“Isso aqui parece um paraíso”, diz Marli Cirlei dos Santos, 57 anos, ao descrever o abrigo exclusivo para mulheres e crianças de Canoas. Ela, sua filha, 36 anos, e sua neta, 11 meses, dividem o espaço com outras 25 mulheres e 11 crianças que também estão acolhidas por lá.
– Quando me disseram que eu ia vir para um abrigo só para mulher e criança eu disse: “Obrigada, Senhor”. Aqui é uma maravilha, todas elas (voluntárias) te tratam com muito amor e carinho, até parece uma mãe com um filho – relata a dona de casa e faxineira, que foi encaminhada ao local após sair de um abrigo misto (que recebe público feminino e masculino):
– Lá não dava para dormir, era uma desorganização total. Além de ter muitas brigas porque parece que estavam roubando celulares uns dos outros. Mas não dá para reclamar, porque, mesmo na situação a gente estava, tinha um teto em cima da cabeça.
Já para Luzia Thomazini, 44 anos, que está no local com sua filha de quatro anos, a definição é a de “poder respirar”:
– Parece que agora eu consigo. Como eu, mãe solteira, vou ao banheiro? Com quem vou deixar minha filha? Agora não tenho mais aquela pressão que algo muito maléfico vai ser feito para ela (caso a pequena fique sozinha).

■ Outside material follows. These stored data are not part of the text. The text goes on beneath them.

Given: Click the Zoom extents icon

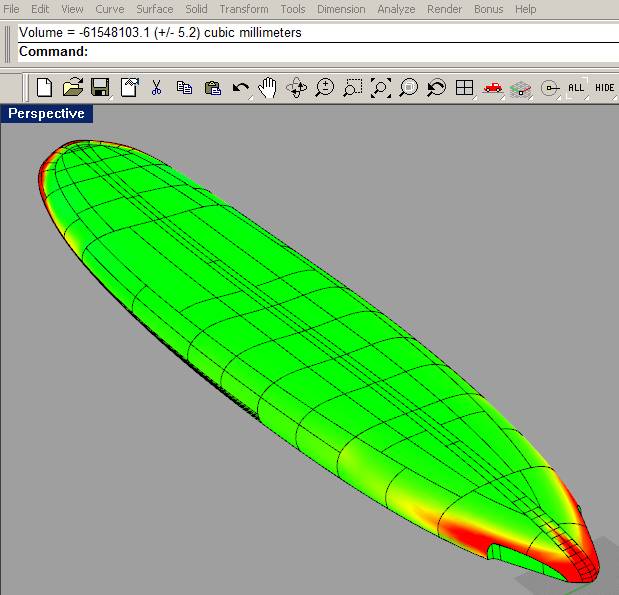Looking at the screenshot, I should 380,88.
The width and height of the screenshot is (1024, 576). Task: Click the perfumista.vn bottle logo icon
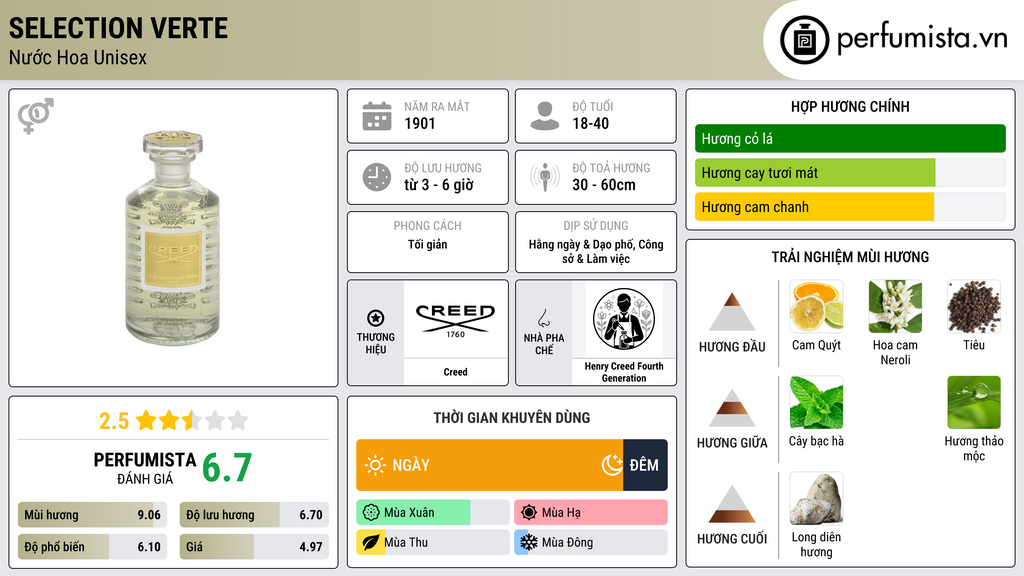[x=805, y=40]
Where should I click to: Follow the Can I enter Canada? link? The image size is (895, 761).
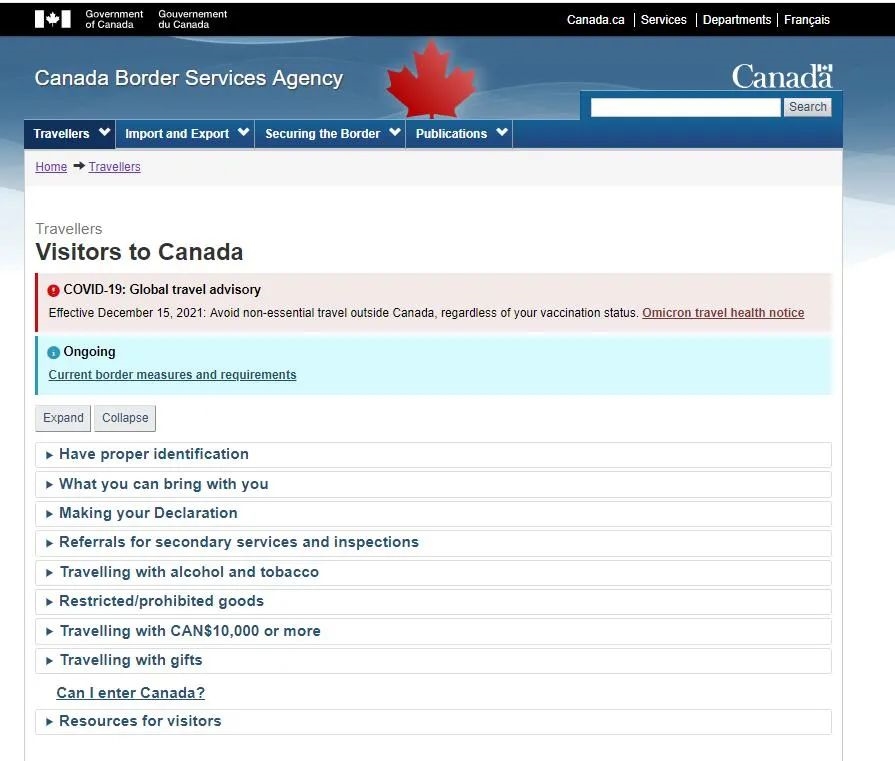[x=130, y=693]
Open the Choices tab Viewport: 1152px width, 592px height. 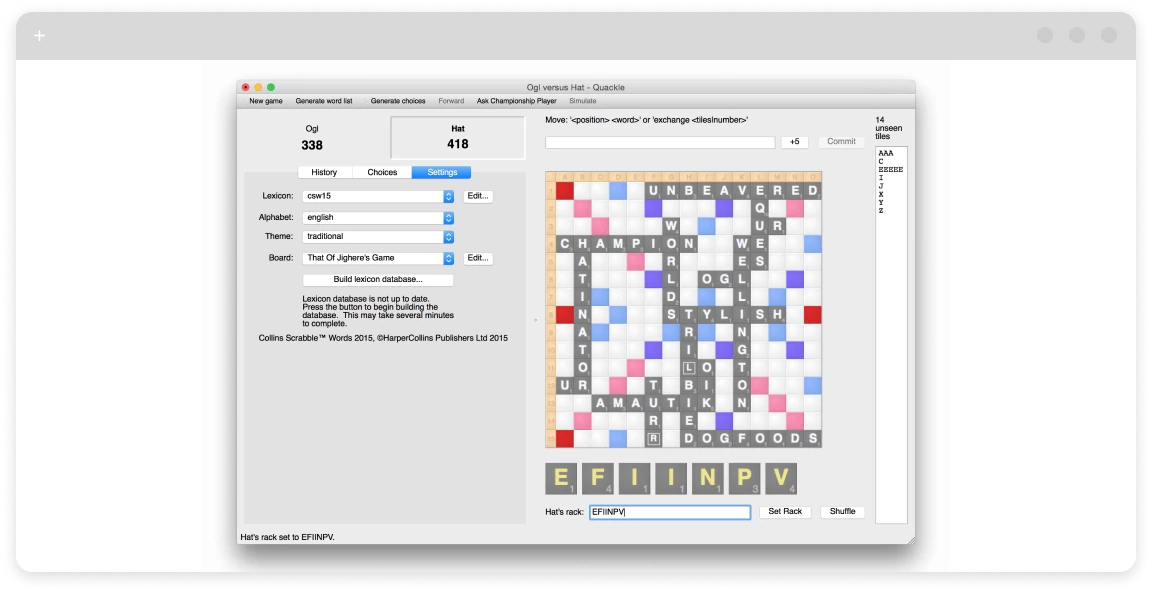382,172
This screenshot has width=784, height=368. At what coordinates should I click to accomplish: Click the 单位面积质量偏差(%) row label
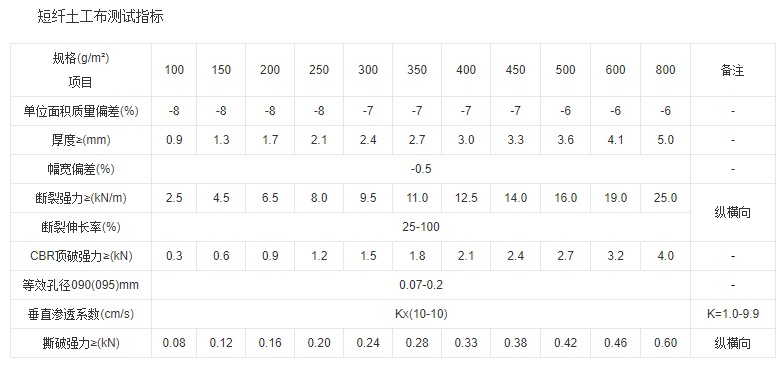pyautogui.click(x=81, y=111)
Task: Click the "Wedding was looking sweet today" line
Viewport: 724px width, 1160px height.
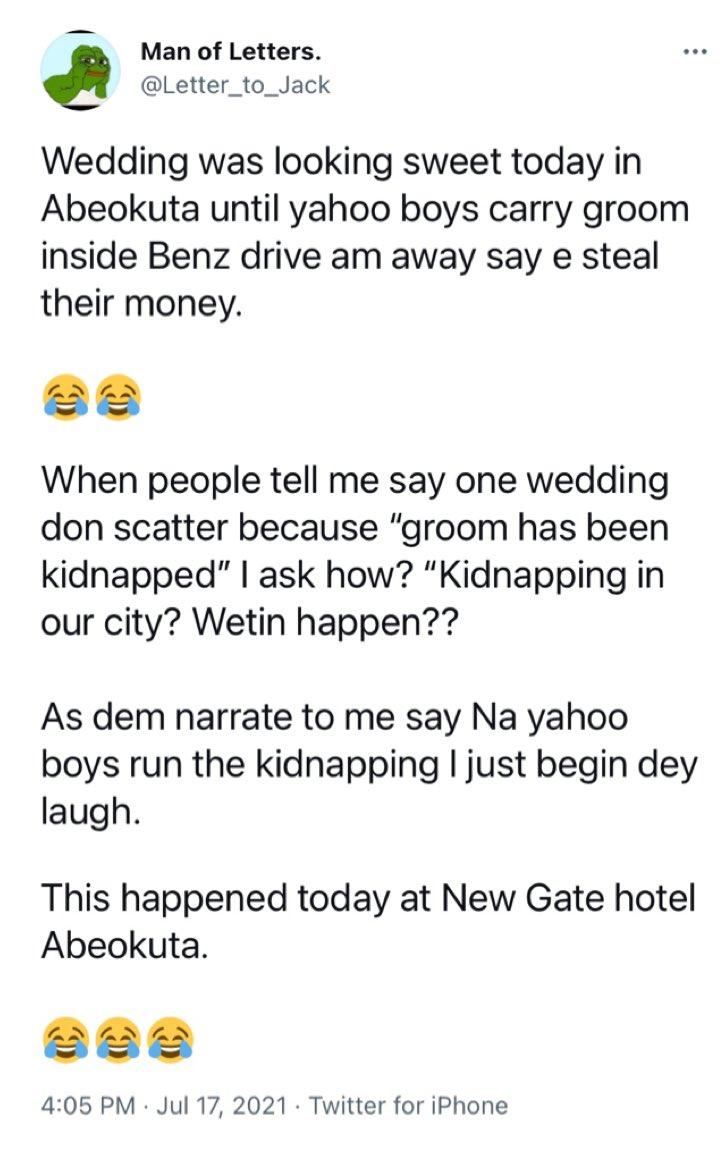Action: (x=341, y=163)
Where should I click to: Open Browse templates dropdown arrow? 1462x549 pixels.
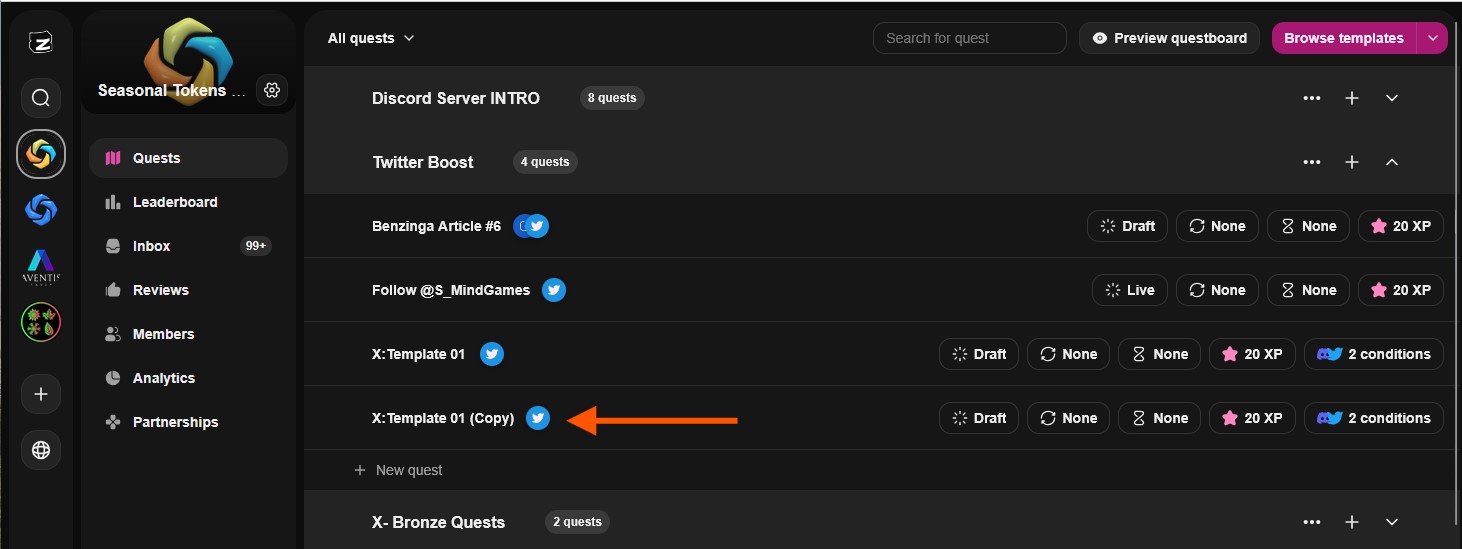[x=1433, y=38]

Ela chegou ao abrigo depois de ser mandada embora de um outro espaço, no último domingo, junto a todos os outros abrigados.
– Aqui tem uma rede de apoio que abraça melhor a mulher. As mulheres conseguem se colocar no lugar das outras.
A necessidade
– No primeiro dia elas perguntaram assim: “Mas eu posso dormir? Não vai acontecer nada?” – relata a diretora da instituição e coordenadora do espaço, Rosângela Camargo Fiuza, também conhecida como Rose.

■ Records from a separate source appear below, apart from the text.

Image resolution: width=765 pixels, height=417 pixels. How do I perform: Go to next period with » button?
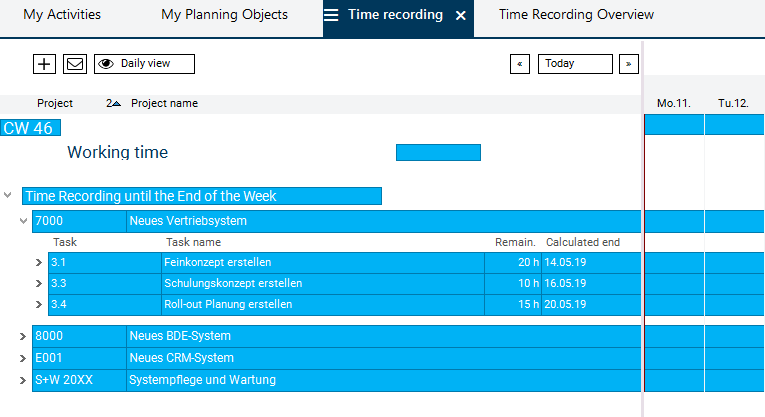[x=628, y=64]
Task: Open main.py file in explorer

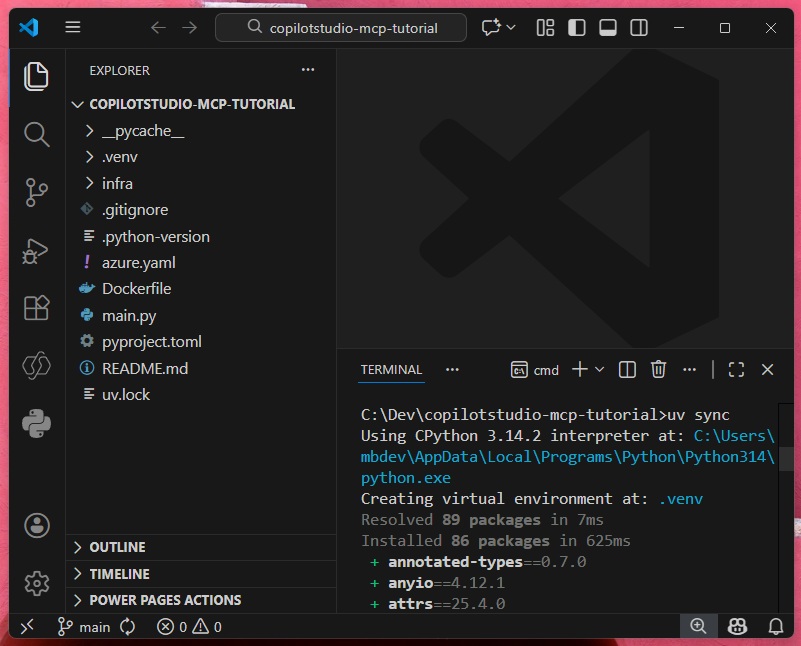Action: pos(129,315)

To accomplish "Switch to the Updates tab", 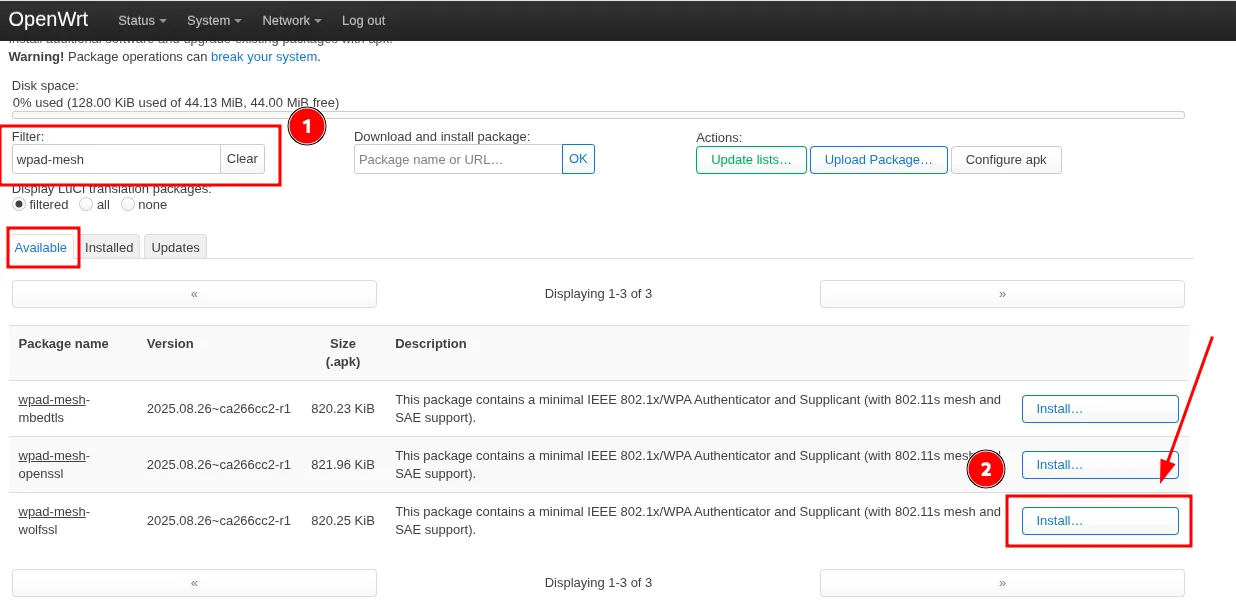I will pyautogui.click(x=175, y=247).
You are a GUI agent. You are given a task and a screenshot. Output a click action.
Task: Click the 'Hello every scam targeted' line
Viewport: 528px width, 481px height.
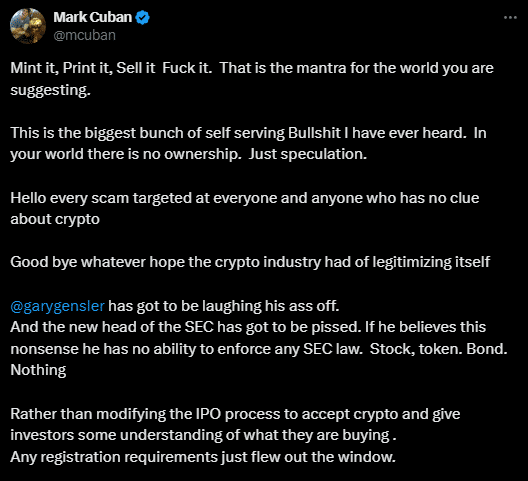tap(245, 198)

Este é o reflexo do medo que o público feminino sentia ao ser abrigado em locais que também recebiam homens. Mais de 10 pessoas foram presas no Estado suspeitas de praticar crimes dentro de abrigos, incluindo os de cunho sexual.

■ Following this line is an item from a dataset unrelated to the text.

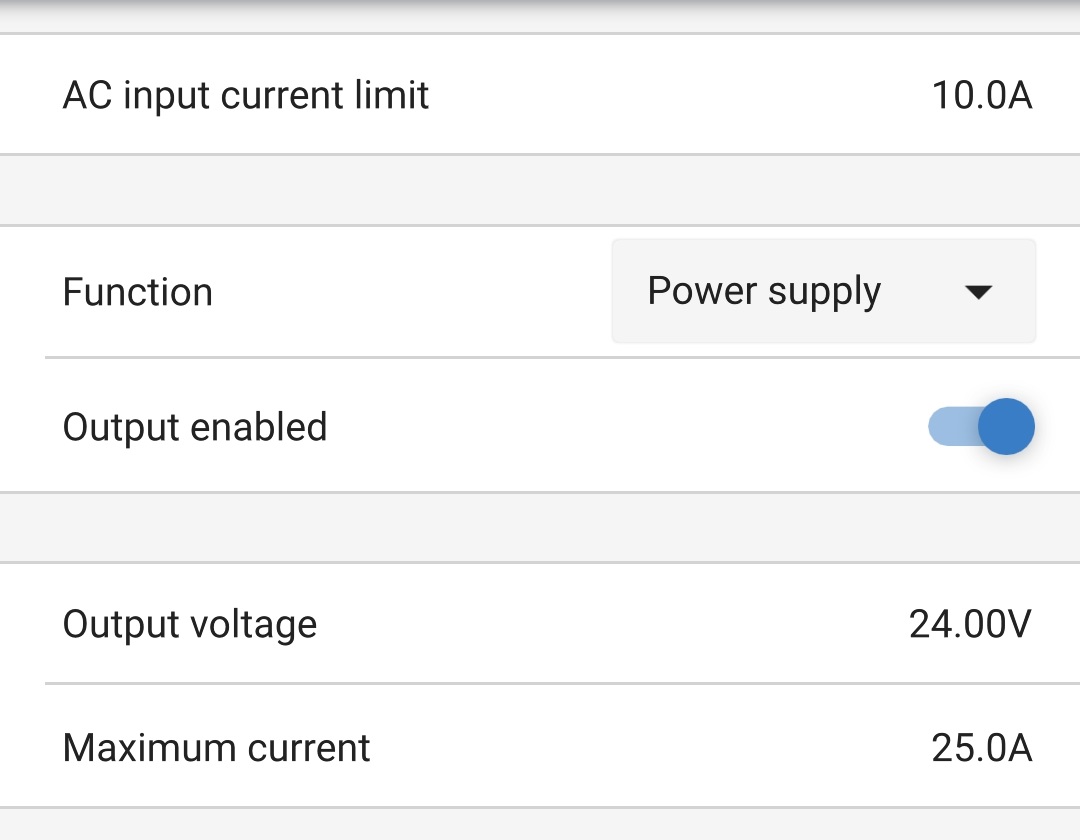Adjust the Maximum current value
The image size is (1080, 840).
540,747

Uma das acolhidas no local, inclusive, relatou ter sofrido assédio ou situações constrangedoras dentro de outros três espaços por qual passou, segundo Rose.
– Elas tinham dificuldade de dormir pois temiam sobre a segurança. (Relatam que) As luzes não eram apagadas porque tinha perigo. Ficavam o tempo todo com as crianças próximas porque tinham medo, né? – conta a coordenadora, que garante uma segurança maior por parte das mulheres abrigadas após a convivência com as meninas que trabalham lá.
O local conta com a segurança de um guarda municipal durante a noite, além de ter a presença de três voluntárias, que dão o suporte necessário para o turno.
O espaço
As quatro salas de aula viraram quartos coletivos e o refeitório acabou se tornando, também, um lugar de convívio e de brincadeiras entre as crianças e as mulheres. A estrutura, que está disponível desde o último domingo (12) e é mantida pela prefeitura, foi montada na Escola Municipal de Educação Infantil Professora Terezinha Tergolina, e tem capacidade para receber 55 pessoas. Mas, segundo Rose, a área pode ser ampliada para acolher cem.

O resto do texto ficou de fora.